Saved entries:
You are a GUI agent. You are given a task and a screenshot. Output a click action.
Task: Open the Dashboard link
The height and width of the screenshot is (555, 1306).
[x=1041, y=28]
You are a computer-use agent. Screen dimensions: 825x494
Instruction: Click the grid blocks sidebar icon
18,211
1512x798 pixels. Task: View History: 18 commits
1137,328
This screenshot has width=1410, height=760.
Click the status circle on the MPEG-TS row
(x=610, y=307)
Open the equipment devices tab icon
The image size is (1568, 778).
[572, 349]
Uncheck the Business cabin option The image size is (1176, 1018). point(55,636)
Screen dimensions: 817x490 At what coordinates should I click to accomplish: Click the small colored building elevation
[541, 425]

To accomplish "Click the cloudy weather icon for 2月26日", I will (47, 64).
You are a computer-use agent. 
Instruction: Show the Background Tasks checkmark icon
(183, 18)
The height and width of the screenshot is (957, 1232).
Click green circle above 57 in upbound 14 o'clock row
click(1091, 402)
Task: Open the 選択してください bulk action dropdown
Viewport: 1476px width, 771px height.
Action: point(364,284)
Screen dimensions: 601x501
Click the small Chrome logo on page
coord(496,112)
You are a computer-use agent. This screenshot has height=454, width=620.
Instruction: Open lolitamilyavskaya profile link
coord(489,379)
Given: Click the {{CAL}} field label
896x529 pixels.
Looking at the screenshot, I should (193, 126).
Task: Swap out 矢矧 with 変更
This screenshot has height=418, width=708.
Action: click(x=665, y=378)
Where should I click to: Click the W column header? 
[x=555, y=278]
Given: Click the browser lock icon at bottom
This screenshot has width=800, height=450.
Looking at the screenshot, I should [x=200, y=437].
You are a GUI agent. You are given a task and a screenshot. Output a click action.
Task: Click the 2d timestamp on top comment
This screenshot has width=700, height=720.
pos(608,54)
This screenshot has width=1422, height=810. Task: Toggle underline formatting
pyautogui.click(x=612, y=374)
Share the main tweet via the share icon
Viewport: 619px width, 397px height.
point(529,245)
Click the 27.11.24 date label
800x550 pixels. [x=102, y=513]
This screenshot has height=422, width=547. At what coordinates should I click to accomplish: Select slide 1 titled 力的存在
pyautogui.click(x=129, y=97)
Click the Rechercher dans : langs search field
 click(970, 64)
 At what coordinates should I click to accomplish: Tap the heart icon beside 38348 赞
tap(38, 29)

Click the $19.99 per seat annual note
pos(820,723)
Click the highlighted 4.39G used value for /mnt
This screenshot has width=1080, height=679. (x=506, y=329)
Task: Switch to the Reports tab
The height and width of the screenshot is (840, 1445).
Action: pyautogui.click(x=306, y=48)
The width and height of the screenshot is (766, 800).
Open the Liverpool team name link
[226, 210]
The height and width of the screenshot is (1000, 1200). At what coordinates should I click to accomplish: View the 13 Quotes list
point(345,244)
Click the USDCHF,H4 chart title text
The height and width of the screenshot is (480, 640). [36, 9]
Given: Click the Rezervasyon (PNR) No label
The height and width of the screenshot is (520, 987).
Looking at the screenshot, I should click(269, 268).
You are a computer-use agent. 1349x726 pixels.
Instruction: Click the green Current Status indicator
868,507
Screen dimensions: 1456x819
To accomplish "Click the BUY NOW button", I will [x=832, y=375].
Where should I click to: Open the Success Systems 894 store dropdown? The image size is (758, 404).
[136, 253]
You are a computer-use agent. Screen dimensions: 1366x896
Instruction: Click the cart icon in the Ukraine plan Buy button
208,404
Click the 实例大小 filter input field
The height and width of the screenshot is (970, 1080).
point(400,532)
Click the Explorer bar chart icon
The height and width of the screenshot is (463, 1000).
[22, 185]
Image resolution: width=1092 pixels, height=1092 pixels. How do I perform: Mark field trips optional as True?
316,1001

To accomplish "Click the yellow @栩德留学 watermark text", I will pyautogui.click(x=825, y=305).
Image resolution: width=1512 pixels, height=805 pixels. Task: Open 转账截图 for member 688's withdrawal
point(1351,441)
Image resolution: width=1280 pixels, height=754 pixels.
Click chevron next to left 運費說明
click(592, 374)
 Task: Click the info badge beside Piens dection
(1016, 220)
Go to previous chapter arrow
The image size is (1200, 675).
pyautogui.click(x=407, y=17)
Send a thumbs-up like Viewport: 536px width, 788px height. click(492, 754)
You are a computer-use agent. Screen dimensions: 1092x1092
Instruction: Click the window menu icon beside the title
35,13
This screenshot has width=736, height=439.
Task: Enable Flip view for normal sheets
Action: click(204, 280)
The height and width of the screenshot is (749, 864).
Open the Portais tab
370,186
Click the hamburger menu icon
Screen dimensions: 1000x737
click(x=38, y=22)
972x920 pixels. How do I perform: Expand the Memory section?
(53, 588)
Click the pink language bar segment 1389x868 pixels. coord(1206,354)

### WHAT TO DO:
From the line holding "Open the Portais tab" to the last line of the records, quote each line exactly and add nothing.

### EXPECTED ANSWER:
Open the Portais tab
370,186
Click the hamburger menu icon
Screen dimensions: 1000x737
click(x=38, y=22)
972x920 pixels. How do I perform: Expand the Memory section?
(53, 588)
Click the pink language bar segment 1389x868 pixels. coord(1206,354)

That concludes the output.